Pepe and curator Elizabeth Dunbar discussed how to add such an element to the show. She said the two decided the piece needed to be taken apart by audience members and turned into something else. By doing this, Pepe said the art work comes full circle by returning to people’s homes in the form of different knitted objects.

People who come to the final show get to interact with the art in ways they can’t with most exhibits, Pepe said. To her, the temporary nature of “Common Sense” represents the ephemeral nature of woman’s labor—it always continues. In the process, it becomes a more social interaction with art and other people.

The gallery contacted Pepe about bringing the exhibit to He Said, She Said in early 2011. The gallery is in Fraser’s and Szott’s home, and she thought it would be perfect to present the piece in a domestic environment.

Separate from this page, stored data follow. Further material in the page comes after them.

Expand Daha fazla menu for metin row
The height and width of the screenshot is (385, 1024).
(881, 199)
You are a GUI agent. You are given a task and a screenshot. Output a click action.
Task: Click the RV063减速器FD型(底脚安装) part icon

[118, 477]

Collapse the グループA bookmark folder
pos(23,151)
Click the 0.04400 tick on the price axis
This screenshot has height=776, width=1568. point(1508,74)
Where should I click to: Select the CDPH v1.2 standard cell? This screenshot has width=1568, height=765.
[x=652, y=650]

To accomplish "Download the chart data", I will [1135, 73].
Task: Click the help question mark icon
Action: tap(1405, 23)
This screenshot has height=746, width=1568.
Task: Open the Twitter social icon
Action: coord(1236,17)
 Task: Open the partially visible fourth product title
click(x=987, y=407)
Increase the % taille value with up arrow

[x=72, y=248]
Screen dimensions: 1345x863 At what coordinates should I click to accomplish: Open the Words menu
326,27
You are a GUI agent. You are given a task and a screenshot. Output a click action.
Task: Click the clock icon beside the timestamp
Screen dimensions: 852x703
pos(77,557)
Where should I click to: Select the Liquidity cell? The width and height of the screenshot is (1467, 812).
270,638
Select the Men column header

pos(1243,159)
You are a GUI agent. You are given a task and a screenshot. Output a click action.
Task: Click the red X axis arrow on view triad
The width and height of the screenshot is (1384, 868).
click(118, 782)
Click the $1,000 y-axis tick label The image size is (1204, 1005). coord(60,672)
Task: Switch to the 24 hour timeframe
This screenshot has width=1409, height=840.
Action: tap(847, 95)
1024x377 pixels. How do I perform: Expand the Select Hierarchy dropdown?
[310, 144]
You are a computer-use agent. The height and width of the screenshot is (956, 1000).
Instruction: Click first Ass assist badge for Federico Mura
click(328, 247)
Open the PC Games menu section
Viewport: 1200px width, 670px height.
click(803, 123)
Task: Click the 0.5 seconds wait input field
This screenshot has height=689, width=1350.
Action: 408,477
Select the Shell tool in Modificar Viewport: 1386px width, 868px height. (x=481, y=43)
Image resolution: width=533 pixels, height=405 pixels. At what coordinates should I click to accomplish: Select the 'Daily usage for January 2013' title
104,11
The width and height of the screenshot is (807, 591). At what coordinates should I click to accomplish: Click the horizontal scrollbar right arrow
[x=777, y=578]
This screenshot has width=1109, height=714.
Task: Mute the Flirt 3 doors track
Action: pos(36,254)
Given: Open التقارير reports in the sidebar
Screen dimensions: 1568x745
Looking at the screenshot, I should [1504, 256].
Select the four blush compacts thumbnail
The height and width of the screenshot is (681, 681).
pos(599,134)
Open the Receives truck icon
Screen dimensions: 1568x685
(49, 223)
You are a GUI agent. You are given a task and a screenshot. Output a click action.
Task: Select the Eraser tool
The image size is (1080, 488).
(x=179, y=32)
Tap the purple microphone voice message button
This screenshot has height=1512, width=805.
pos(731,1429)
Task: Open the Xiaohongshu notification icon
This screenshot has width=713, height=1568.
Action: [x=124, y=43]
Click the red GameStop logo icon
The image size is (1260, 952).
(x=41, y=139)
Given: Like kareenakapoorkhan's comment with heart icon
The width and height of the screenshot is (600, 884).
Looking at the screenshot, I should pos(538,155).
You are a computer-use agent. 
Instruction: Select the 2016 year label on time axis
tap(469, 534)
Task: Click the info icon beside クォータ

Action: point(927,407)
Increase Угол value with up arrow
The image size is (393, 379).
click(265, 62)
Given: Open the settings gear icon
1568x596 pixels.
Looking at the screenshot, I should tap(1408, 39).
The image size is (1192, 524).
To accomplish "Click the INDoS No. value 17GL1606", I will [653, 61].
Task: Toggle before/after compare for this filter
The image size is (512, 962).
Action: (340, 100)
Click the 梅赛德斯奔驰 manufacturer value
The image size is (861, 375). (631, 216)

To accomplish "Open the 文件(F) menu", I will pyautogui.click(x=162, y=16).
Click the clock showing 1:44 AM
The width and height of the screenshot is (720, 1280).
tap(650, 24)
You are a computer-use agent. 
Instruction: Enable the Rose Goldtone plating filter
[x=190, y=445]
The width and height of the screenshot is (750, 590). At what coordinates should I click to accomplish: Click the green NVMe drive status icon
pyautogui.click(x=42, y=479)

“It sort of takes over the space to some degree,” Fraser said. “When Pepe was setting it up, my son already turned it into a trapeze, and Pepe suggested I invite some of his friends to have a more child-like deconstruction of it.”

Fraser said she hasn’t decided whether to go that route or contact a local sewing group in Oak Park to crochet the yarn. Either way, she was glad Pepe gave her artistic freedom with the piece.

So far, “Common Sense” has traveled to Houston, Boston, Austin and internationally to Tbilisi in the Republic of Georgia. At each location, the audience reacted differently to being able to take the piece apart. Pepe said in Boston, where the work was shown in a for-profit gallery space, people felt bad about touching the art and didn’t want to destroy it.

Because the piece is taken down and used, Pepe said she has started to feel she’s done all she can with the work. According to her, this will be the last tour of

its kind.

“I wanted to experience this big giveaway and have an opportunity to talk about returning the process to its home design origins, the [do-it-yourself] origins and the origin of feminist work,” Pepe said.